Despite knockdown, Carlo Paalam fought his heart out in silver finish
MANILA, Philippines–Carlo Paalam showed great resolve after going down in the first round of the men’s flyweight final against Galal Yafai at the Tokyo Olympics.
Paalam rallied and fought his heart out but only to fall short as he took home the silver.
“Di naman maiwasan na ganun mangyari. Nilabas ko nalang po talaga yung best ko. Kita niyo naman na lumalaban ako. Alam ko na ang pusong Pilipino palaban po,” Paalam said.
(We can’t avoid what just happened. I just tried to give my best. You saw that I kept fighting. I know that the heart of a Filipino never backs down.)

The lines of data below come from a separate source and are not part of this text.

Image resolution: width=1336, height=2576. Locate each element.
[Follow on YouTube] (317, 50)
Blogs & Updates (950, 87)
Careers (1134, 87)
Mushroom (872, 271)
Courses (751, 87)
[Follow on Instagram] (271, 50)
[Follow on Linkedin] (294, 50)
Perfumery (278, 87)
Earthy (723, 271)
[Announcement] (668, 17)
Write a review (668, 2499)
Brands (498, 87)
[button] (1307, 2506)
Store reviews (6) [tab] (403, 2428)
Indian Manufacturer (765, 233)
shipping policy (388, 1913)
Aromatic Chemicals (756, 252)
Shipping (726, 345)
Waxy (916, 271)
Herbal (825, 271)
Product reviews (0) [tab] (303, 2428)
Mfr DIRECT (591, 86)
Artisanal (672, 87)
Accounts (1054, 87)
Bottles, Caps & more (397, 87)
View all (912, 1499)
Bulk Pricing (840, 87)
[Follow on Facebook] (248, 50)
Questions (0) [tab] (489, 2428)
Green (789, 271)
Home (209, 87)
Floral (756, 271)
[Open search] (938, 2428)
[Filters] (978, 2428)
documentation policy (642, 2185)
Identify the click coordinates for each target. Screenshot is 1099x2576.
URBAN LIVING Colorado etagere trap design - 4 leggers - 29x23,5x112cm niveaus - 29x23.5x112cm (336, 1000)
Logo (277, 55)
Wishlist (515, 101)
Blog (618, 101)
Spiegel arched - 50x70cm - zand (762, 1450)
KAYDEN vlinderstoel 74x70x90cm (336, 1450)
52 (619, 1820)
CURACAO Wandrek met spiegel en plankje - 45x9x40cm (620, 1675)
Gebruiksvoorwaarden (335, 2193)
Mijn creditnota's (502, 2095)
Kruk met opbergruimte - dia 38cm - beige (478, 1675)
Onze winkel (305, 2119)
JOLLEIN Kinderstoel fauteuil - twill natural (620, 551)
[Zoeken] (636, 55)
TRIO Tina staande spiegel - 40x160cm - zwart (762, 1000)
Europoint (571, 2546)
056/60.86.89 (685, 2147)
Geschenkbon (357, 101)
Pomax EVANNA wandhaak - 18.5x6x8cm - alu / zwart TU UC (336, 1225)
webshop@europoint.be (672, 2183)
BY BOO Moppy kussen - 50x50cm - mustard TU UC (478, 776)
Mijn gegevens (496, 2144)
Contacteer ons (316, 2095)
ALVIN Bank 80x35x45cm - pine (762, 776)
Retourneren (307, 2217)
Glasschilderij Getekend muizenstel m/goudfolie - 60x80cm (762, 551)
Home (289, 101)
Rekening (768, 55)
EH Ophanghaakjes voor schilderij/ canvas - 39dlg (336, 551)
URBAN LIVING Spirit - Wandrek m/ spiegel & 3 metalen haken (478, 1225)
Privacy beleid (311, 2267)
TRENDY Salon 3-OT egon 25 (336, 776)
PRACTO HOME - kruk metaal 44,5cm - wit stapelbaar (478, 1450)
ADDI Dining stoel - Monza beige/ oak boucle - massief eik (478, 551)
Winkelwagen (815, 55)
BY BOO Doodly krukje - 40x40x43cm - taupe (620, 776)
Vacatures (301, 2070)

“Siguro wala na tayong mahihingi pa kay Carlo. Binigay niya ang lahat, hindi lang tayo pinalad,” said Ed Picson, Association of Boxing Alliances in the Philippines (Abap) secretary-general, in a TV interview Saturday after Paalam’s split decision setback.
(We couldn’t ask for more from Paalam. He gave his all, we’re just not fortunate to get the win.)
Caught against the ropes, Paalam hit the canvas after taking a combination from Yafai.
But the knockdown failed to take the fight out of Paalam, who kept exchanging blows with Yafai for the remainder of the round to avoid a 10-8 score from the judges.
“In amateur boxing, while it is not automatic to be given a 10-8 score because of the knockdown, you could. You can even give a 10-7 if you think that one boxer really dominated the round or showed general mastery of the match. But the fact that the five judges gave it a 10-9 instead of a 10-8, points to the fact that Carlo Paalam stayed with Yafai the entire round,” Picson said.
“Carlo battled even after that knockdown.”
The loss may have denied Paalam from becoming the first Filipino boxer to win Olympic gold, but his maiden campaign in the Summer Games showed he will be a force to reckon with in Paris 2024.
The 23-year-old Paalam, who used to be a scavenger in Cagayan de Oro due to poverty, also made history as only the fifth boxer to seize the silver medal.
The Philippines wrapped up its Tokyo campaign with one gold, two silvers, and a bronze with three of the medals courtesy of the boxing contingent. Featherweight Nesthy Petecio won the other silver while middleweight Eumir Marcial bagged the lone bronze.
Weightlifting queen Hidilyn Diaz won the gold, the first and only of its kind in the history of the Philippines’ participation in the Olympics which started in 1924.